>> begin

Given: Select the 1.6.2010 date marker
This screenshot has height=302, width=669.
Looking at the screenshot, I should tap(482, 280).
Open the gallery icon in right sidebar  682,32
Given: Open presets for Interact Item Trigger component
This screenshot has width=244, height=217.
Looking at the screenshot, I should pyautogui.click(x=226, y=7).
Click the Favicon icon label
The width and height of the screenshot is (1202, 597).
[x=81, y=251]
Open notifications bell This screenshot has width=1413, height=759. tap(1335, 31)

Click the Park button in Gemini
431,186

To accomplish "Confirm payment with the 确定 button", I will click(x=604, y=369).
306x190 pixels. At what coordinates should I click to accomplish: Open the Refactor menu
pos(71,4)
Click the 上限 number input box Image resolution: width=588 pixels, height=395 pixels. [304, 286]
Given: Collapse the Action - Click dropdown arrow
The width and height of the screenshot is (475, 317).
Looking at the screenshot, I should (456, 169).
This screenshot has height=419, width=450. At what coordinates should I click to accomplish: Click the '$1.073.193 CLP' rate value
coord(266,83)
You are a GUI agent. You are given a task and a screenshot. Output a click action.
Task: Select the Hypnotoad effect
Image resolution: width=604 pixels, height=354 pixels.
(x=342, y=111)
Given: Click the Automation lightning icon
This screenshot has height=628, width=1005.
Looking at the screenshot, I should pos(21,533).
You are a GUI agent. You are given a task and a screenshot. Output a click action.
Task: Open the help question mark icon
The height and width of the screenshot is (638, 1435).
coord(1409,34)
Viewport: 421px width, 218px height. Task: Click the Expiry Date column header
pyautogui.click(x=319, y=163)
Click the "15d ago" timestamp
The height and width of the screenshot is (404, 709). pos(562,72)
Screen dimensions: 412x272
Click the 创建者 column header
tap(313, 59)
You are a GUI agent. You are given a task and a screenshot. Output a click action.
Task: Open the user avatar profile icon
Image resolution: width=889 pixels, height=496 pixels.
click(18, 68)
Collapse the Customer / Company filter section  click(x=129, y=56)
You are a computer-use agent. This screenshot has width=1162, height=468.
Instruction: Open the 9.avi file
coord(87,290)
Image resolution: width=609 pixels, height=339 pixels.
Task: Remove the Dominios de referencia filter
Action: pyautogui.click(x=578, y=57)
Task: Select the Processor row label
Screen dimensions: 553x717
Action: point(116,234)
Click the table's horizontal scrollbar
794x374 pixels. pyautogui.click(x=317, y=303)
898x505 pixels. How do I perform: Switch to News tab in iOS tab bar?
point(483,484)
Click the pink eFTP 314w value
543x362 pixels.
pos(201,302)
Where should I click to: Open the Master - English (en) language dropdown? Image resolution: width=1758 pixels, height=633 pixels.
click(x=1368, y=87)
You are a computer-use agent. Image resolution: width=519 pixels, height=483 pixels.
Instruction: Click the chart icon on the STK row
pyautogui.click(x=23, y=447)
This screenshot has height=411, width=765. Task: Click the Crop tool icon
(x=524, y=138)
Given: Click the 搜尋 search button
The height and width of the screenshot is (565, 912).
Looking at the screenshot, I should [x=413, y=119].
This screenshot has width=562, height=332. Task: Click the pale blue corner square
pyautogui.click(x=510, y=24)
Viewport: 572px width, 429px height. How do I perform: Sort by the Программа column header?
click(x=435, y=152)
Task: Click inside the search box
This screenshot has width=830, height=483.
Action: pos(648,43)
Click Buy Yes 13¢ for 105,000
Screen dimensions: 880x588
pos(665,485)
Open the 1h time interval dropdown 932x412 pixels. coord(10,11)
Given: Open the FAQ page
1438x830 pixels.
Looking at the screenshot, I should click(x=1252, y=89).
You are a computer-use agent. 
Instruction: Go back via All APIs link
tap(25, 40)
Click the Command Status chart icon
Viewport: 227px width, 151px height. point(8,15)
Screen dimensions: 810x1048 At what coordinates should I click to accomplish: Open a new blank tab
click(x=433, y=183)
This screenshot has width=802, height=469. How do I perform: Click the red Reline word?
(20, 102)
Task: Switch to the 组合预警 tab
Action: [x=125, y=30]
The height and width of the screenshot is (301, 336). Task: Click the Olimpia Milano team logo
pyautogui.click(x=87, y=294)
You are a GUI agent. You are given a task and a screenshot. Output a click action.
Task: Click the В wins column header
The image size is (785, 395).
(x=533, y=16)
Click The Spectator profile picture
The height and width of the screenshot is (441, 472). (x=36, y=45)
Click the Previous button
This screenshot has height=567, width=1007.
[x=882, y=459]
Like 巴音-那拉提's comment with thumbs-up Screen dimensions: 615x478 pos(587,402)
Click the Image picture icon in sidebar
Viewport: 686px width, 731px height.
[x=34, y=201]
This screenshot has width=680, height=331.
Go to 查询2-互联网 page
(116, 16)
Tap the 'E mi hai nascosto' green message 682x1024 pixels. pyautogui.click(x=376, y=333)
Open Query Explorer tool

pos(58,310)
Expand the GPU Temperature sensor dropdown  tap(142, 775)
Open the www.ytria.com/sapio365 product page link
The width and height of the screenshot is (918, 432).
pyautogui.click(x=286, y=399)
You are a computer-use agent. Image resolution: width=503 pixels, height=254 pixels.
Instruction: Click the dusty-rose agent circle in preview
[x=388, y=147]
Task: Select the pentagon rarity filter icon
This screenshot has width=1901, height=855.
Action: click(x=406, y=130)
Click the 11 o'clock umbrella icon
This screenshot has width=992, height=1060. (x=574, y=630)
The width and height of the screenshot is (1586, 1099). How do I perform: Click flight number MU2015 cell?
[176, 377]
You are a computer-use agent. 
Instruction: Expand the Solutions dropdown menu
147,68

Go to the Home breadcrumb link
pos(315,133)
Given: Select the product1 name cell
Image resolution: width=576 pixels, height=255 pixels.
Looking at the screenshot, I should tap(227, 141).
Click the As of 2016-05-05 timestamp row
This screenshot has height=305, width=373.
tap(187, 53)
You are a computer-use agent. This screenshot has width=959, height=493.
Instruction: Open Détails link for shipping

>> end

(GOAL): Rewrite the items from the line that contains "This screenshot has height=419, width=450." through the line that contains "coord(266,83)", replacing "rate value" with "price label" and leaving everything else unchanged.

(FULL OUTPUT):
This screenshot has height=419, width=450. At what coordinates should I click to accomplish: Click the '$1.073.193 CLP' price label
coord(266,83)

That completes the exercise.